The top two had a pretty reliable flip-flop in the categories we asked about. For reliability, or the critically important ability of the cloud storage provider to serve up files and storage on a consistent basis, Dropbox was on top with an 8.5. Carbonite's own 8.2 kept it ahead of the others. On likelihood to recommend, we again saw Dropbox (8.0) and Carbonite (7.7) lead the pack.

In fact, the only category where one of them is lacking is Carbonite's 21 percent of users needing tech support―that's almost as bad as SugarSync's 25 percent. Dropbox, meanwhile, had the lowest score in this area, at 6 percent, indicating people don't need much help. Conversely, the satisfaction people have with that tech support is pretty low with Dropbox (5.3), albeit not as low as the tech support quality from Microsoft OneDrive or SugarSync. And yet Carbonite got an astronomically high score there of 9.5, despite the high amount of users needing help.

In the enterprise category, our winner was Amazon Web Services with the same score as last year, a 7.9. The rest of the pack were also unchanged from last year, some with higher scores (Cisco went from a dismal 6.2 in 2014 to a 7.1 this year), and some with lower (Microsoft and Google each fell by half a point in their overall scores).
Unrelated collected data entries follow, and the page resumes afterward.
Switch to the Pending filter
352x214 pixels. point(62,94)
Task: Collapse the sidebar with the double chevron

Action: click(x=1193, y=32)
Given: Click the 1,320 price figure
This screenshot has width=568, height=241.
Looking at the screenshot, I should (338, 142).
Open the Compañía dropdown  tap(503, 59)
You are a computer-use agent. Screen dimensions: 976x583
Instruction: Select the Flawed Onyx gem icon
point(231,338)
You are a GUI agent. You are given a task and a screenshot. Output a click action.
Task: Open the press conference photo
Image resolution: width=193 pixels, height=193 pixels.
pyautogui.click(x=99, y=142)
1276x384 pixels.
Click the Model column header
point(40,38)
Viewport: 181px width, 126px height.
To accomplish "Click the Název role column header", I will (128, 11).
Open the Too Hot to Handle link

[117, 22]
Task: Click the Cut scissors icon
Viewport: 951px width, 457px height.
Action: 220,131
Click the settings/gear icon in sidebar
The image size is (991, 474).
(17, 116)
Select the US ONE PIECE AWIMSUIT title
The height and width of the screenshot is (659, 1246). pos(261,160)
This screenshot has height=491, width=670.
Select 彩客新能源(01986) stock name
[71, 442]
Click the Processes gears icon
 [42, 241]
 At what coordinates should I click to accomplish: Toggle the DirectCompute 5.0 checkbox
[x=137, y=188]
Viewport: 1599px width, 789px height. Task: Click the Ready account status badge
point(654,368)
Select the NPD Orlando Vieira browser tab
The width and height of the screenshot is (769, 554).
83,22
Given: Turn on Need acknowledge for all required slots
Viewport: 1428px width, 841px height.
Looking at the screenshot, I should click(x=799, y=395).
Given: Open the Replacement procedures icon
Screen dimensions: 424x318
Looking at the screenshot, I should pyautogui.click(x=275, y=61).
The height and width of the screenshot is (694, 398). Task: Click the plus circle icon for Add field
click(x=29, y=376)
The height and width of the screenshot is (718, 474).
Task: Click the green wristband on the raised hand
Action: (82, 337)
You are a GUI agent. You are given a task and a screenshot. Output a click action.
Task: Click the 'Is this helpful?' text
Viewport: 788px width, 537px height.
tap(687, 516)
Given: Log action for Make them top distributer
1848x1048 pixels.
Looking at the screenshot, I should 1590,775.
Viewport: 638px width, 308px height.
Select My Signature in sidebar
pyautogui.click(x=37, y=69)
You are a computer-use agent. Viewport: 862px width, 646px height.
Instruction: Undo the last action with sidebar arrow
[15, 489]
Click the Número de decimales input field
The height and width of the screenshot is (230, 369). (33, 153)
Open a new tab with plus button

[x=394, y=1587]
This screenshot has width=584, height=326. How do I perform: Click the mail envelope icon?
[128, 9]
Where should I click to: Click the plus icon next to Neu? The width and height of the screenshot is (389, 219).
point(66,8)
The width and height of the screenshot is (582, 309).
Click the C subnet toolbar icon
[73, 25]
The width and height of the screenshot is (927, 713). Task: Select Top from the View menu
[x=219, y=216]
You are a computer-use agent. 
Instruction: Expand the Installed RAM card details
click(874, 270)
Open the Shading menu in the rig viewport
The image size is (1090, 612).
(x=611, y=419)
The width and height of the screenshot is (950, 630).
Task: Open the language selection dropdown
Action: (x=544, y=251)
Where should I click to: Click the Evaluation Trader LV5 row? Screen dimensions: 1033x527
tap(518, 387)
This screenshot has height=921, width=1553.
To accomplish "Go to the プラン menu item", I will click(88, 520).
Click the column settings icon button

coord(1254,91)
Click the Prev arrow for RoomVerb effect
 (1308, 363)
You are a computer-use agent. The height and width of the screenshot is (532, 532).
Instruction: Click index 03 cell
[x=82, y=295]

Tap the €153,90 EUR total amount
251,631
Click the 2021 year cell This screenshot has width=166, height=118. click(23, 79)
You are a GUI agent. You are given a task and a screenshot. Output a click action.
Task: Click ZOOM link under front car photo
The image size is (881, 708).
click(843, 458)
Amazon is far and away the leader in reliability (8.4) and the likelihood to be recommended by colleagues (7.9). Its one deficiency is tech support, in that a full one-quarter of survey respondents needed it, and they only gave it a 7.0 score for quality. If you anticipate needing help, go with Cisco, which had a lower number of users who required help (21 percent) and they felt the quality of the help was simply better (8.5).